======== LIGNES

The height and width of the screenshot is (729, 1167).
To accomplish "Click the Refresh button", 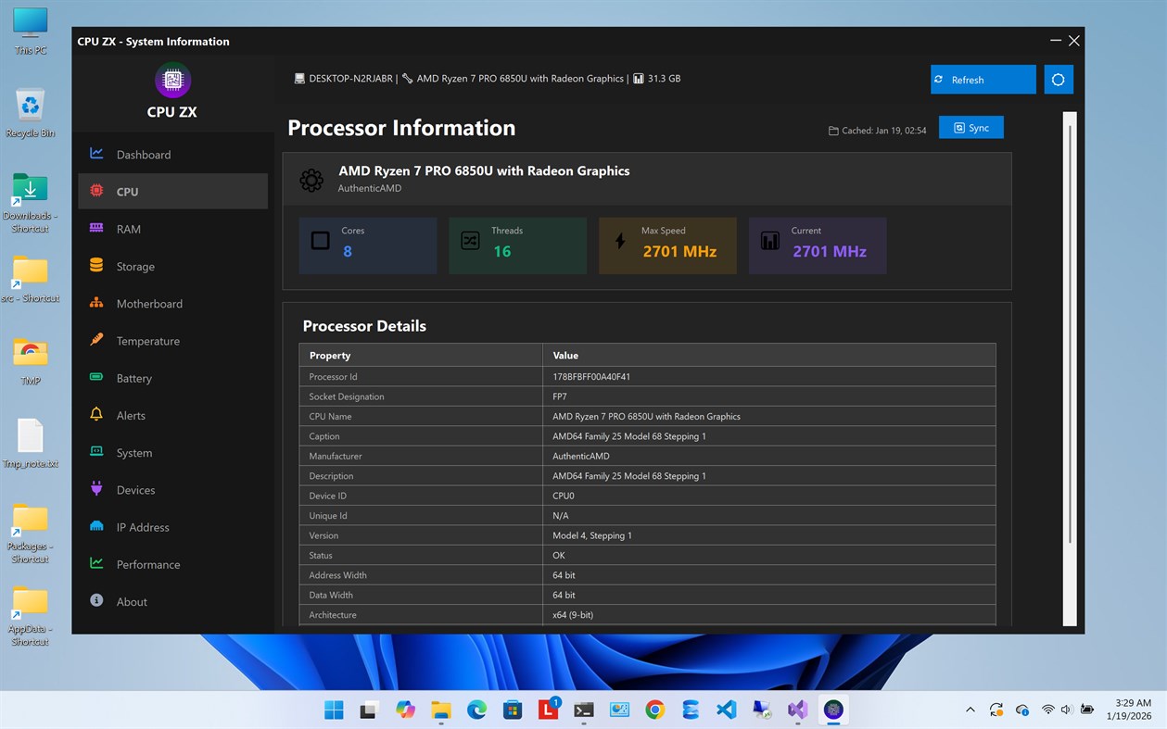I will [983, 80].
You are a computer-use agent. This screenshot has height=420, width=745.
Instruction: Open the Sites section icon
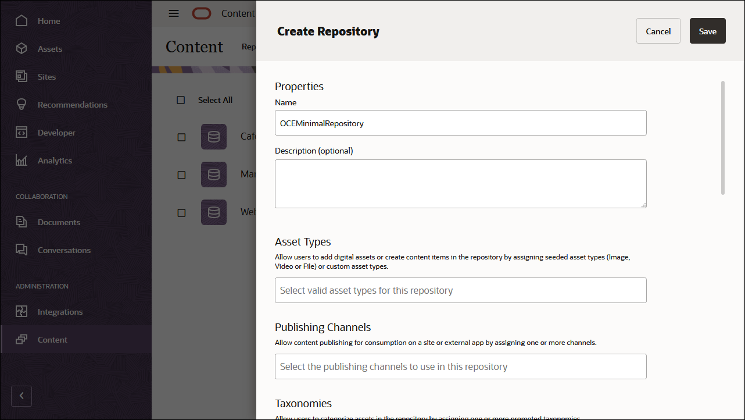[x=22, y=76]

================

Recopie à l'identique les lignes de la liste depuis celle qui contient "You are a computer-use" jusqu'à la fin de la liste, bornes incluses. Laisse les images de côté dans ta réponse.

You are a computer-use agent. This screenshot has height=420, width=745.
Instruction: Open the Sites section icon
[x=22, y=76]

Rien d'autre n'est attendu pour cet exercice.